In this study, we adopted a two-step approach to validate the trend of serum miRNA change in T2D-LC patients. We used spike-in controls in multiple steps to establish the increased serum miRNA level of miR-122-5p, miR-455-3p and miR-4532 using qPCR. We applied the same strategy and demonstrated that miR-186-5p was detectable in over 98% of the serum samples with similar levels in patient and control groups. We then used miR-186-5p as the reference gene to normalize for miRNA levels and reported similar trends of increased miRNA levels of miR-122-5p, miR-455-3p and miR-4532 in patients with LC, which were validated in over 2000 patients with T2D using the same reference gene. Of note, reference miRNAs for detecting miRNA associated with colon cancer might show differences in patients with small cell lung cancer and breast cancer21. Thus, the use of miR-186-5p as a reference miRNA might be limited to LC only.
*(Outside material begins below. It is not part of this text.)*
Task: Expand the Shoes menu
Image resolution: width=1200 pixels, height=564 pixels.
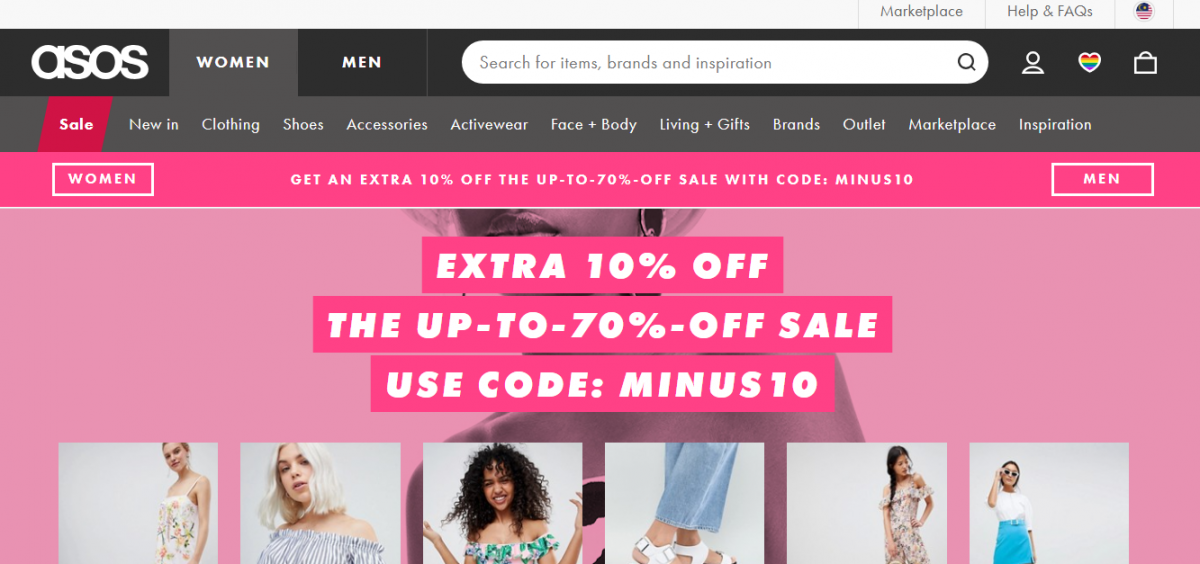Action: pyautogui.click(x=303, y=124)
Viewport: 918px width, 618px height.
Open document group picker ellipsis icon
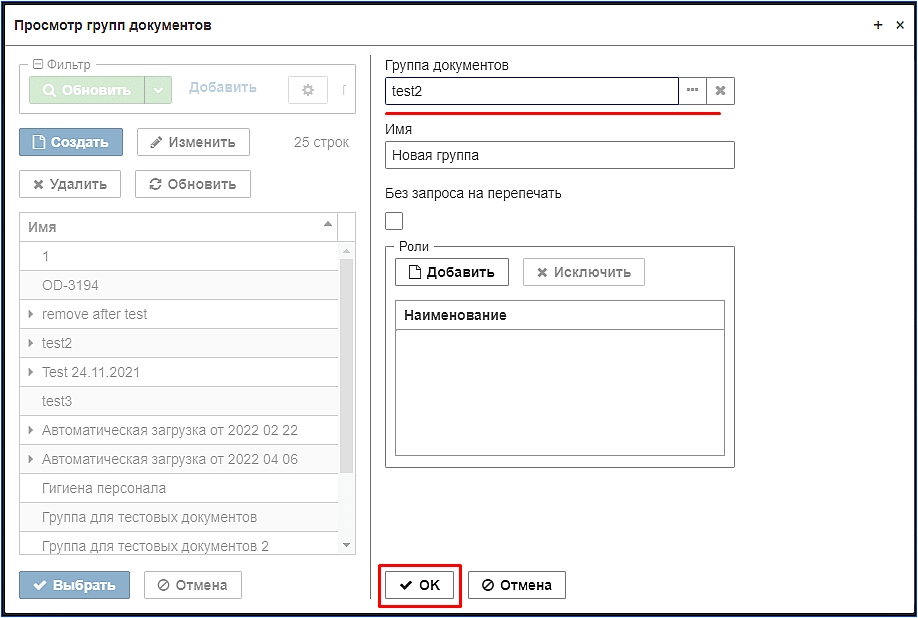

This study has several limitations. Firstly, this study used only samples from patients with T2D for the qPCR validation. Increased serum level of miR-122-5p had been reported in diseases with liver damage including HBV infection, cirrhosis36,40,44 and LC36,39 in general population. Similar information for miR-455-3p was lacking in people without liver disease and/or T2D. Replication of these results in prospective non-T2D cohorts would strengthen the predictive value of these miRNA for detecting early liver cancer in the general population. Secondly, although we established the risk association of LC with increased serum levels of miR-455-3p and miR-122-5p, this was only a relative comparison. We did not establish reference values for serum miR-455-3p and miR-122-5p in patients with or without LC due to the limited number of prevalent and incident LC cases in HKDR. There is a need to incorporate positive miRNA controls to standardize the quantification of miR-455-5p and miR-122-3p using qPCR assays in order to establish reference values for clinical use.

In conclusion, in this well-characterized prospective cohort of patients with T2D, serum miR-455-3p and miR-122-5p independently predicted LC which might be used to select high risk patients with T2D for close surveillance of LC.